EXERCISE: Put the data, from its first line through the line holding "Screen dimensions: 268x153 click(203, 44)", inclusive, into a Markdown table with the columns n and Line, giving each row a number and leaving out blank lines.

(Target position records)
───
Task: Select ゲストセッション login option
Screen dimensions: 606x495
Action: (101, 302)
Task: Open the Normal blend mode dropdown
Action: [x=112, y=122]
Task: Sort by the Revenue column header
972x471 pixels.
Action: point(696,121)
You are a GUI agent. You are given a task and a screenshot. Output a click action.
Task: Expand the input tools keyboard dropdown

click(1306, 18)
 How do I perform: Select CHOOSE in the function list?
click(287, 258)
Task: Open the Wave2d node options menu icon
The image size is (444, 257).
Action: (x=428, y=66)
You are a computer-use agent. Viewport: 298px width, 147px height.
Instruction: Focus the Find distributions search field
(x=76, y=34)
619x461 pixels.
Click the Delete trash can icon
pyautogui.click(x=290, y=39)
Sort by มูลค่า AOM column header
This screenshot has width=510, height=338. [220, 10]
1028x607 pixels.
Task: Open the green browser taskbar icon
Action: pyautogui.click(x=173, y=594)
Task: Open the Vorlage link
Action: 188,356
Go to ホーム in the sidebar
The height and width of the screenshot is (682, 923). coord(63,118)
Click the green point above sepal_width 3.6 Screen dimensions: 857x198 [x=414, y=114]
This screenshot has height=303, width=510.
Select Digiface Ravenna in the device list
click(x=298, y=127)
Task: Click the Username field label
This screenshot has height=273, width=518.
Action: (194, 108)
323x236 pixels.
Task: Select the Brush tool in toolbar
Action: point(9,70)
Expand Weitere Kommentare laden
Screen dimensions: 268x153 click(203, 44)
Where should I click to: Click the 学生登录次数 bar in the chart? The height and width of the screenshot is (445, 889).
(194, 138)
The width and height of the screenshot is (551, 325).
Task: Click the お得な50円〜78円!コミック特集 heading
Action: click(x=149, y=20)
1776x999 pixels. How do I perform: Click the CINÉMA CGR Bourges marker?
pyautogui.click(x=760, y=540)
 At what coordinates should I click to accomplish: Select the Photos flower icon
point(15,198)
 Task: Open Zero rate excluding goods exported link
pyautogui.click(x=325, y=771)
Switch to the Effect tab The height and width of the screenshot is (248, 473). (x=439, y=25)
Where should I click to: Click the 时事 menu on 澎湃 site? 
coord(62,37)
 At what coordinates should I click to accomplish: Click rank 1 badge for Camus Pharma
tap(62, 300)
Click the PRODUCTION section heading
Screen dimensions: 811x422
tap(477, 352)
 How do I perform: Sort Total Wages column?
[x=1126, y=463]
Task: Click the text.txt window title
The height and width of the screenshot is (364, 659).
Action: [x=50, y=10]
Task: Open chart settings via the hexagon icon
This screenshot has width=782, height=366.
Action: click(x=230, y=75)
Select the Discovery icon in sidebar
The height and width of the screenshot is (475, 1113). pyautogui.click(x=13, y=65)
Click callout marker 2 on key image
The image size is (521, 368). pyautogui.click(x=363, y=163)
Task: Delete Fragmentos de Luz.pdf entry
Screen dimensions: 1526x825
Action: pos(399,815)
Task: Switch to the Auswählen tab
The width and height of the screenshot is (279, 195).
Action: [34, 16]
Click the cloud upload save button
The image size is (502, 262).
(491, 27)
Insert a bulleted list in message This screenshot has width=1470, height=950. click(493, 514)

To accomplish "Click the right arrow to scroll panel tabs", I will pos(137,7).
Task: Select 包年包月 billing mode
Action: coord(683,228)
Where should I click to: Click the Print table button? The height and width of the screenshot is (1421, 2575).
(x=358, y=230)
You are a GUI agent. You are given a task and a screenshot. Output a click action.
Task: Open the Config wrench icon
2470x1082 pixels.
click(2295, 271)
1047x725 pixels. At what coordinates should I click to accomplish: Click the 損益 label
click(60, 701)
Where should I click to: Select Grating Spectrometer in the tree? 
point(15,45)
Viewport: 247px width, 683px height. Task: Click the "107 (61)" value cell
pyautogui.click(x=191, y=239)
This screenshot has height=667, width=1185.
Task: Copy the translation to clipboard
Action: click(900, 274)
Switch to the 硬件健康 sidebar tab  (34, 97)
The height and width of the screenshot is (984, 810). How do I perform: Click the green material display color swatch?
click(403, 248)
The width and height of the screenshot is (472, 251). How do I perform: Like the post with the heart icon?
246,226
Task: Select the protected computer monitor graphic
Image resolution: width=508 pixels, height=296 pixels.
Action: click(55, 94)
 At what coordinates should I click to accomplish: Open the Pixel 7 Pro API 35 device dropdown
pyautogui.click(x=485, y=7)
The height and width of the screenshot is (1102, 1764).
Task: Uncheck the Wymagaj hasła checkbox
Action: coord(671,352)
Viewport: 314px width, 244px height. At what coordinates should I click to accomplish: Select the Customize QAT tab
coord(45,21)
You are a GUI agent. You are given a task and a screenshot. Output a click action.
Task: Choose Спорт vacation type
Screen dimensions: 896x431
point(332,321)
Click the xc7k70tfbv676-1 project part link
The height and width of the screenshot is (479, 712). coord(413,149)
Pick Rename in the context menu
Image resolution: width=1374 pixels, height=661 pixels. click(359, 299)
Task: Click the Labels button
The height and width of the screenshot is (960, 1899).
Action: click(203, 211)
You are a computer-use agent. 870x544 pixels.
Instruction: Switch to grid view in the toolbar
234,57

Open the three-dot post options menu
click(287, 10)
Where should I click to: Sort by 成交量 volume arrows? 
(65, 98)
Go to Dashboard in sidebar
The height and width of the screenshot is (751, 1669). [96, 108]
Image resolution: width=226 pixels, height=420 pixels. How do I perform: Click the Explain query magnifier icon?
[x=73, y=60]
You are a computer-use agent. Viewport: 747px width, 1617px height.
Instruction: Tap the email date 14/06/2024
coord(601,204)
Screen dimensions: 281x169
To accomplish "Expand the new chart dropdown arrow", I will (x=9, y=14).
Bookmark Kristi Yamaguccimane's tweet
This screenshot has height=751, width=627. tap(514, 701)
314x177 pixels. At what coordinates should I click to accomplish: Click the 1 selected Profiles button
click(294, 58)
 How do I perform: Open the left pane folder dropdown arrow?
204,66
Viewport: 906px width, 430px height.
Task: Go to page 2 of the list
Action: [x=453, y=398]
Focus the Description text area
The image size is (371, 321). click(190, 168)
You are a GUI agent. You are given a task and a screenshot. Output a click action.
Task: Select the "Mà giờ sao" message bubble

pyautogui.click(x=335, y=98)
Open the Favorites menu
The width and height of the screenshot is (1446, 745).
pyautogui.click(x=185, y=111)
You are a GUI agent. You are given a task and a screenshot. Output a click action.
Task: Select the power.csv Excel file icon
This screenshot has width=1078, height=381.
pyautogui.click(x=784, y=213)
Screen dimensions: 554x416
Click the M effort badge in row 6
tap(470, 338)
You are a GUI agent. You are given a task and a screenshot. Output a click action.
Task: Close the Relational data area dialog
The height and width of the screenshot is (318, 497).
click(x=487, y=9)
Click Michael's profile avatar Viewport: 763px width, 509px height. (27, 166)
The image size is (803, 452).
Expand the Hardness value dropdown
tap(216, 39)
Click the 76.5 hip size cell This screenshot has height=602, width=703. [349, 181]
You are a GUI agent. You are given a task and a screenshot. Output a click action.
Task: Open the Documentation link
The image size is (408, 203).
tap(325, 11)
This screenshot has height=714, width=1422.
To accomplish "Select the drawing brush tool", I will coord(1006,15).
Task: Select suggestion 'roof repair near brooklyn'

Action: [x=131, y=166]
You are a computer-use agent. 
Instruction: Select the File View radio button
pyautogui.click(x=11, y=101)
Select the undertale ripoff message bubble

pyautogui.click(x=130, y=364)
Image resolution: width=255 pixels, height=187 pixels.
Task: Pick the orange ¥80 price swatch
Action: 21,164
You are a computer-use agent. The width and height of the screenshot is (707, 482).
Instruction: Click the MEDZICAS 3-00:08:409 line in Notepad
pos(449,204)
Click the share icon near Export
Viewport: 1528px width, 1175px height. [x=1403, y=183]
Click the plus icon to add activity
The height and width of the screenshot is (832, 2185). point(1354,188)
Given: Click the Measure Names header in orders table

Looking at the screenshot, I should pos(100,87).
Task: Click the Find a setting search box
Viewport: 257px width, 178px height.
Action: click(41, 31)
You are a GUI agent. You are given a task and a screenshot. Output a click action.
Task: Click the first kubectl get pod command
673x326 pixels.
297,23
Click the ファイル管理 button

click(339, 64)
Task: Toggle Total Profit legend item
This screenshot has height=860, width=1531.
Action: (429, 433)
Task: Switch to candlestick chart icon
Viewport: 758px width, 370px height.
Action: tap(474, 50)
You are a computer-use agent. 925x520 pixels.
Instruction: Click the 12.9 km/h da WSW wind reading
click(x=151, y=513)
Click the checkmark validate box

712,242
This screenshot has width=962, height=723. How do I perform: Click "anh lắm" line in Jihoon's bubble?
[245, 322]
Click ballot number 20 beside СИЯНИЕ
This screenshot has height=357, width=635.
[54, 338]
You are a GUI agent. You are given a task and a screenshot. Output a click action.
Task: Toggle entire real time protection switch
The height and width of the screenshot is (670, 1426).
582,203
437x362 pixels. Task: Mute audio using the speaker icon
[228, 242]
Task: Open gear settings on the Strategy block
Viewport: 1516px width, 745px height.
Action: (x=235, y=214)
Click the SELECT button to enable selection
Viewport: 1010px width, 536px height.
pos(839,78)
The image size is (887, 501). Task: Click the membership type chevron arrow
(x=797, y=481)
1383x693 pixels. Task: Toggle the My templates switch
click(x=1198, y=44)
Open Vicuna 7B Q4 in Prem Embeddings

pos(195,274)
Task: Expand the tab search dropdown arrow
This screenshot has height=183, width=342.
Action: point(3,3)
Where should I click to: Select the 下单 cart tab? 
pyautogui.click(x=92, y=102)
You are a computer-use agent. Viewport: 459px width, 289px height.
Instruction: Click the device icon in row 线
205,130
───
WRITTEN RESPONSE:
| n | Line |
|---|---|
| 1 | Task: Select ゲストセッション login option |
| 2 | Screen dimensions: 606x495 |
| 3 | Action: (101, 302) |
| 4 | Task: Open the Normal blend mode dropdown |
| 5 | Action: [x=112, y=122] |
| 6 | Task: Sort by the Revenue column header |
| 7 | 972x471 pixels. |
| 8 | Action: point(696,121) |
| 9 | You are a GUI agent. You are given a task and a screenshot. Output a click action. |
| 10 | Task: Expand the input tools keyboard dropdown |
| 11 | click(1306, 18) |
| 12 |  How do I perform: Select CHOOSE in the function list? |
| 13 | click(287, 258) |
| 14 | Task: Open the Wave2d node options menu icon |
| 15 | The image size is (444, 257). |
| 16 | Action: (x=428, y=66) |
| 17 | You are a computer-use agent. Viewport: 298px width, 147px height. |
| 18 | Instruction: Focus the Find distributions search field |
| 19 | (x=76, y=34) |
| 20 | 619x461 pixels. |
| 21 | Click the Delete trash can icon |
| 22 | pyautogui.click(x=290, y=39) |
| 23 | Sort by มูลค่า AOM column header |
| 24 | This screenshot has width=510, height=338. [220, 10] |
| 25 | 1028x607 pixels. |
| 26 | Task: Open the green browser taskbar icon |
| 27 | Action: pyautogui.click(x=173, y=594) |
| 28 | Task: Open the Vorlage link |
| 29 | Action: 188,356 |
| 30 | Go to ホーム in the sidebar |
| 31 | The height and width of the screenshot is (682, 923). coord(63,118) |
| 32 | Click the green point above sepal_width 3.6 Screen dimensions: 857x198 [x=414, y=114] |
| 33 | This screenshot has height=303, width=510. |
| 34 | Select Digiface Ravenna in the device list |
| 35 | click(x=298, y=127) |
| 36 | Task: Click the Username field label |
| 37 | This screenshot has height=273, width=518. |
| 38 | Action: (194, 108) |
| 39 | 323x236 pixels. |
| 40 | Task: Select the Brush tool in toolbar |
| 41 | Action: point(9,70) |
| 42 | Expand Weitere Kommentare laden |
| 43 | Screen dimensions: 268x153 click(203, 44) |